Example for navigating tables 2 and 3: A significant group by region by hemisphere interaction was found for white matter for the dorsolateral prefrontal, temporal, parietal and occipital cortical contrasts (first row), which had an F=3.16 with 3 and 429 df and p value of 0.025 (with Huynh-Feldt correction this was p=0.03). The direction of this effect is presented in table 3, which indicates an increase in left parietal, occipital and dorsolateral prefrontal cortex in the matching table position.

Functional architectonic groupings mainly followed the hierarchical levels of information-processing in the cortex (see Mesulam, 1999 for review) and contrasted primary sensorimotor, unimodal association, heteromodal association, and paralimbic regions, and their constituent Brodmann’s areas. Finally, cortical regions of different cytoarchitectonic types (granular, dysgranular, and agranular) were probed as well. Only gray matter measures were analyzed with these latter, architectonic groupings as this very classification only applies to gray matter. Main effects of diagnosis and regional interactions were examined to localize between-groups differences. Note, that we do not report interactions without diagnostic group or interactions where the lower level of nesting is significant while the upper level is not (e.g. Brodmann’s area interactions are significant but lobe interactions are not), since their interpretability is limited.

Results

Patients with schizophrenia had significantly lower whole-brain volume than normal comparison subjects (1153.8±125.8 vs. 1200.8±115.2 cm3; t143=2.07, p=0.04) but no differences were found between the patients with good and poor outcomes (1175.6±105.5 vs. 1132.9±140.5 cm3; t102=1.75, p=0.08). When patients with different outcomes were separately compared to normal subjects, patients with poor outcomes showed significantly lower whole-brain volume (t92=2.5, p=0.014) and patients with good outcomes did not differ from normal controls (t90=1.1, p=0.28).

Gray matter

Repeated measures ANOVA showed that patients with schizophrenia had lower gray matter volumes in comparison to normal subjects primarily in the frontal and to a lesser degree in the temporal lobes in both hemispheres, especially pronounced in the frontopolar areas 9 and 10, dorsolateral prefrontal cortex (DLPFC), and somewhat less pronounced in other prefrontal (8, 32, 12), temporal (21, 22, 36, 42, 20), and parietal (1, 2, 3, 5, 23) areas (see Table 3 for a detailed presentation of the ANOVA results). We also analyzed the intergroup differences in volumes with an ANCOVA and subject’s age as covariate. Although the results were overall similar, this analysis produced an additional significant main effect of diagnosis for monolobar assessment of frontal gray matter (F1, 141=4.42, p=0.037; lower gray matter volume in patients with schizophrenia) and trends towards lower heteromodal association (main effect of diagnosis, F1, 141=3.71, p=0.056) and paralimbic (main effect of diagnosis, F1, 141=3.89, p=0.05) gray matter volumes in patients.

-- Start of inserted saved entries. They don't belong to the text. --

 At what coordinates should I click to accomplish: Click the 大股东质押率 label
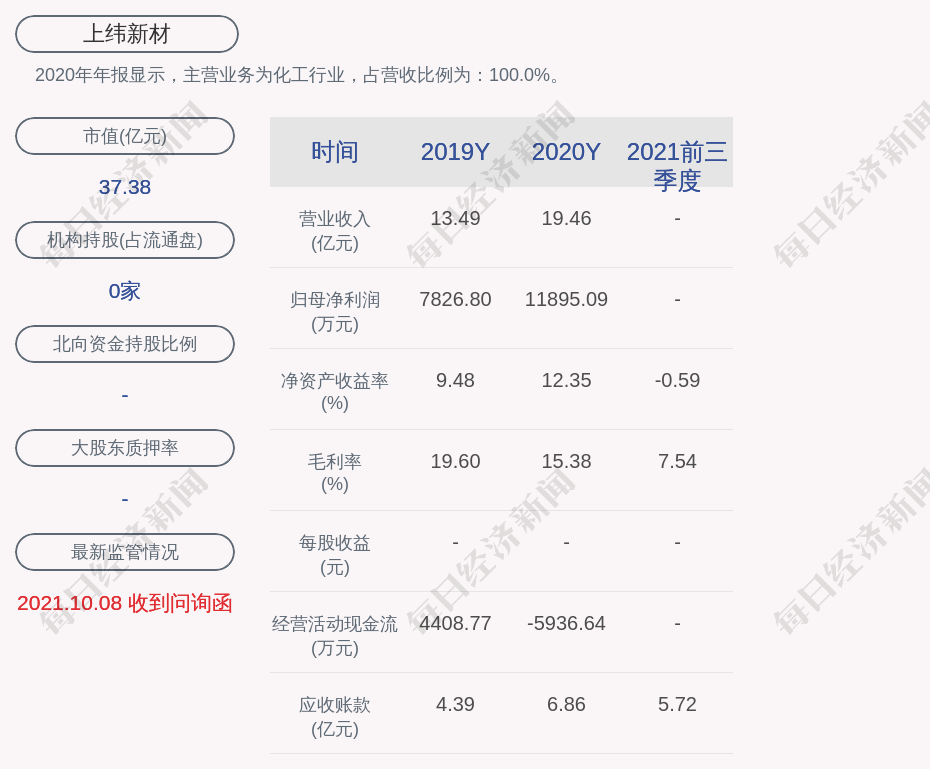pos(125,448)
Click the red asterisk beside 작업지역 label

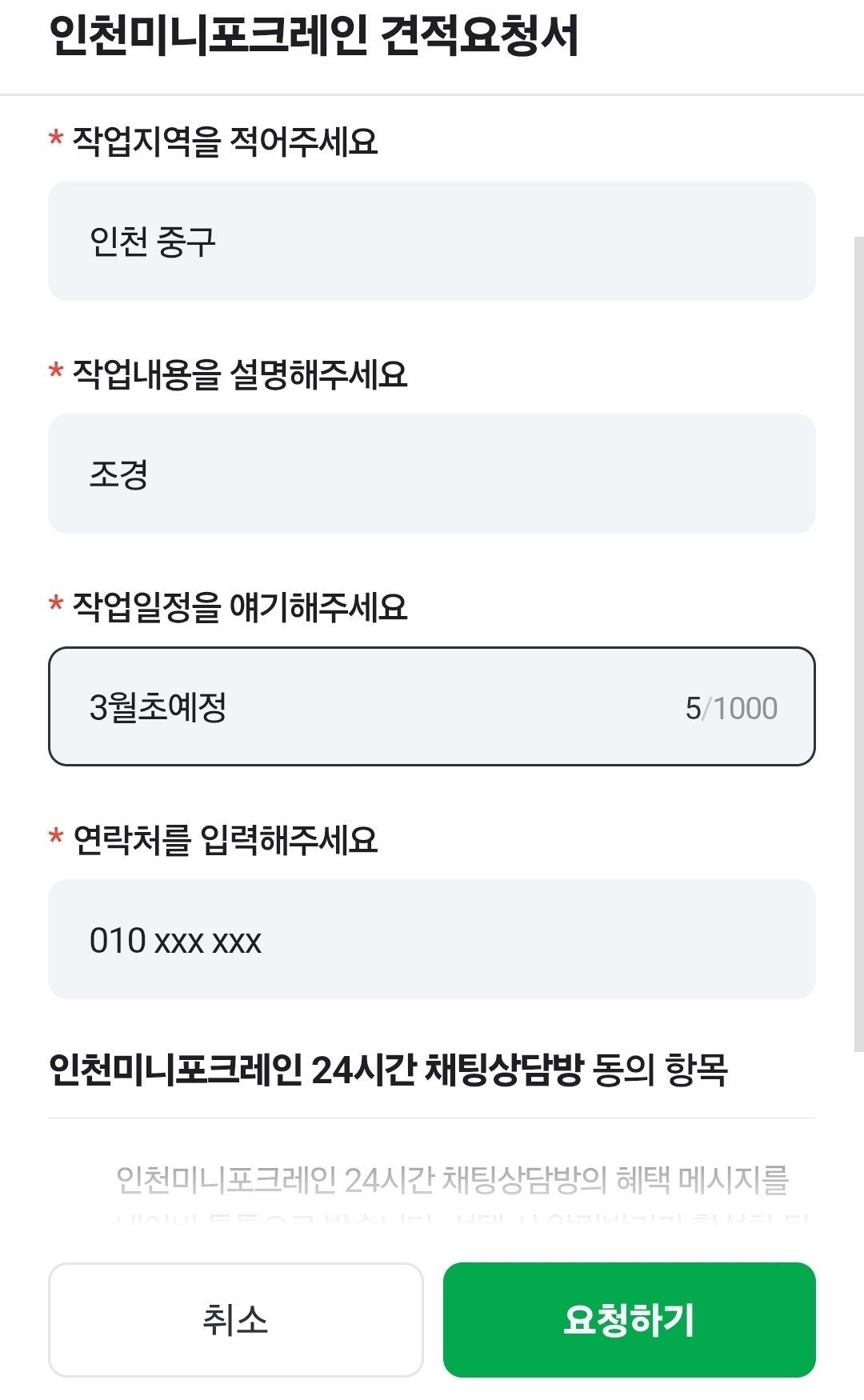56,139

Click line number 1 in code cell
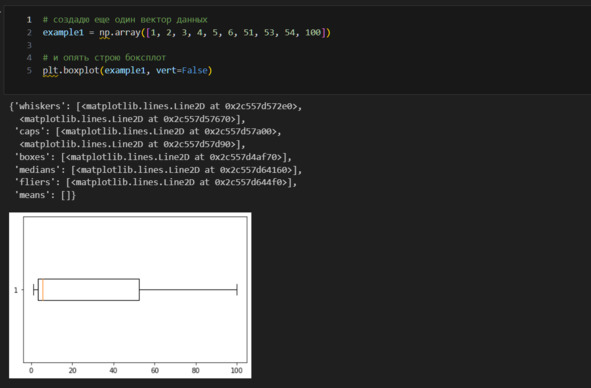pyautogui.click(x=29, y=20)
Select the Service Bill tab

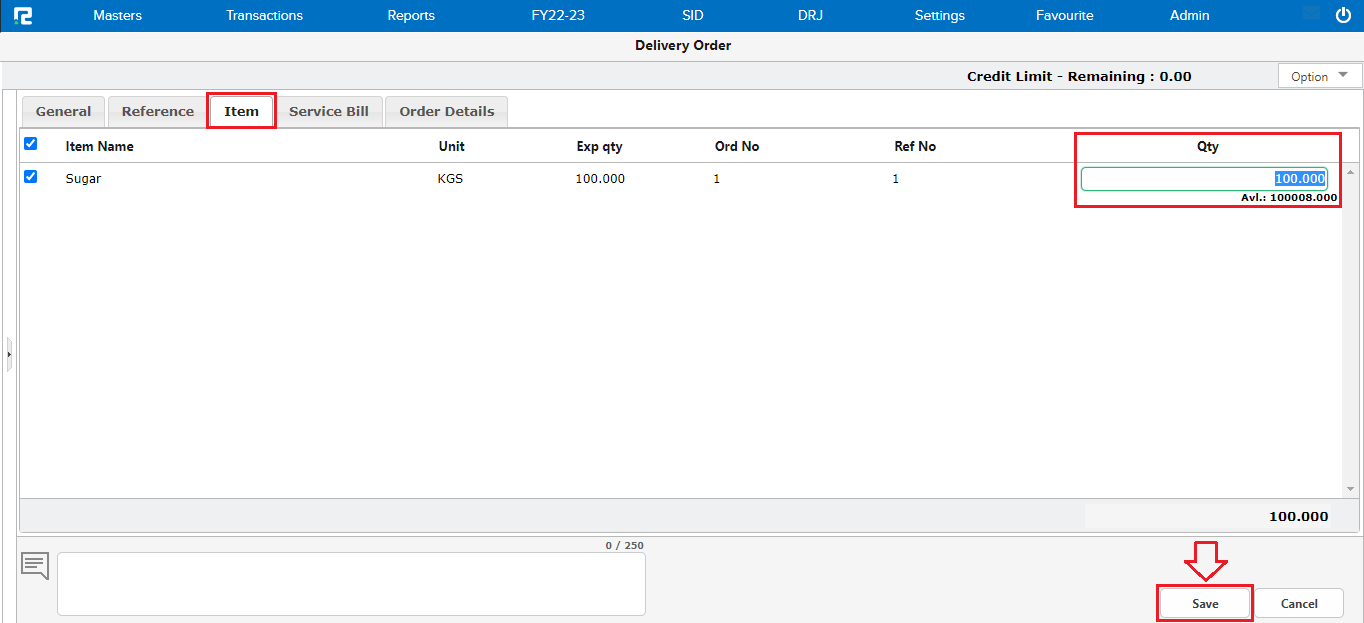coord(328,111)
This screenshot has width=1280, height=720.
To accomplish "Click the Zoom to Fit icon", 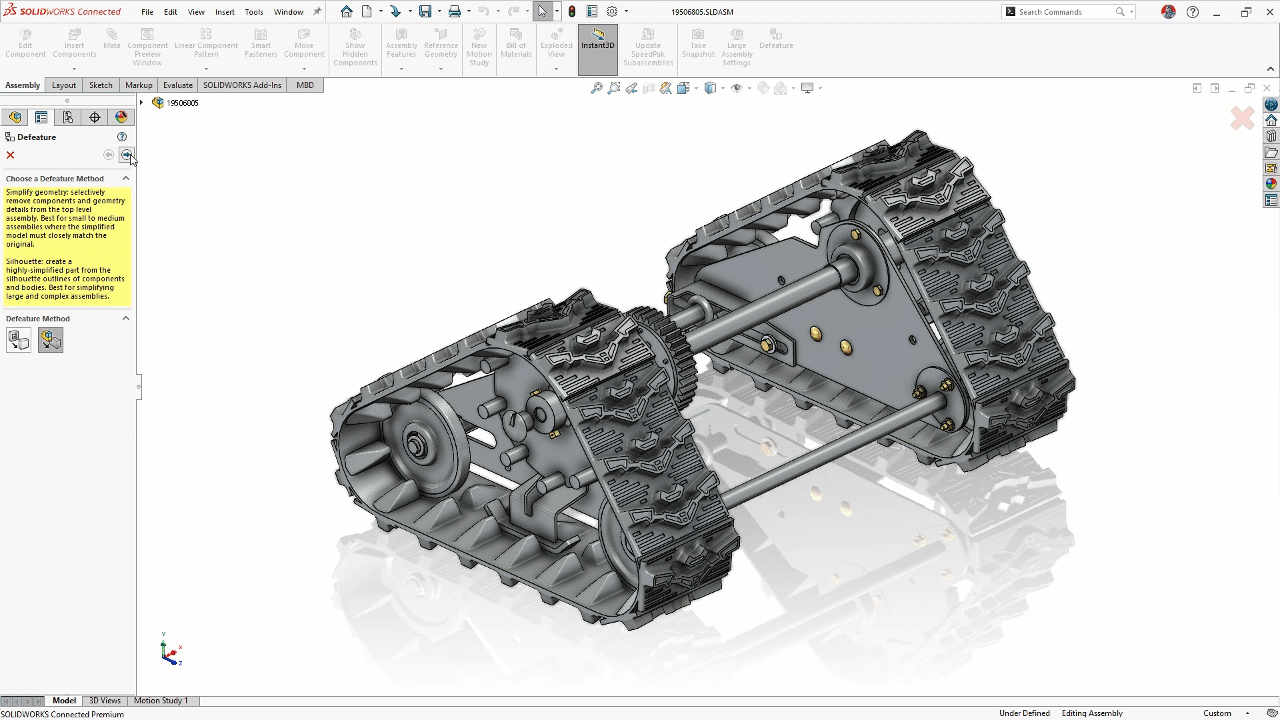I will (x=597, y=88).
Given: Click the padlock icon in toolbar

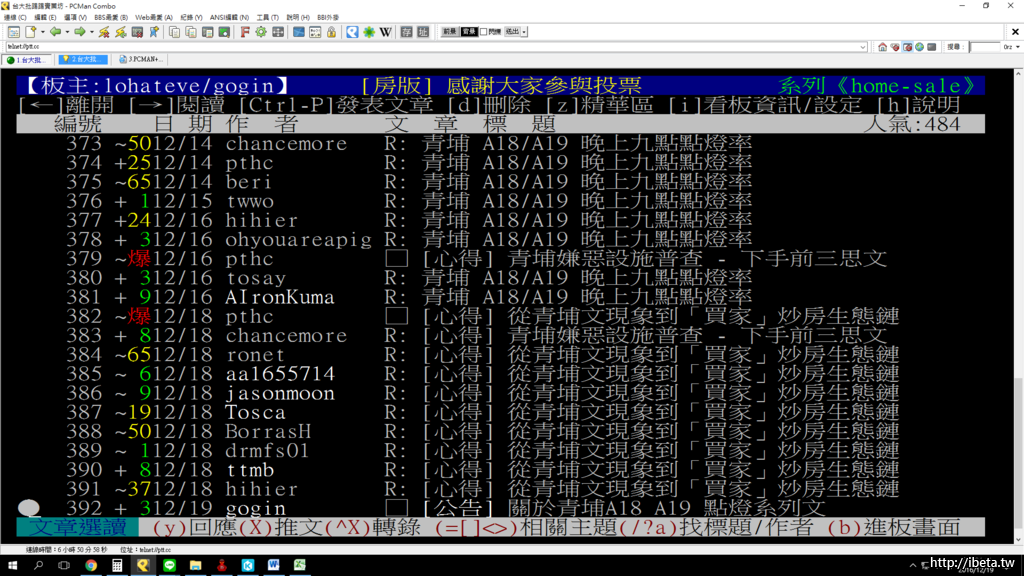Looking at the screenshot, I should click(331, 32).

Table 3. ANOVA-derived volume differences between schizophrenia patients and normal subjects and between patients with good and poor outcomes.

Narrative description of significant ANOVA interactions conforms to the following pattern: group by hemisphere and group by region interactions are presented first, followed by the higher-order interactions (e.g. group by hemisphere by region by Brodmann’s area); most pronounced volume differences are followed by less pronounced differences, i.e. presented in decreasing order of magnitude of the effect. See legend to table 2 for an example of co-joint navigation of tables 2 and 3.Analyses of the frontal lobe divisions and individual Brodmann’s areas produced similar results and are presented together, as are the temporal lobe divisions and Brodmann’s area analyses. Areas 1, 2, 3, and 5 were combined in these analyses (jointly described as 1-2-3-5 in the table). Note that ANOVAs with functional and architectonic regional contrasts were done on gray matter volumes only.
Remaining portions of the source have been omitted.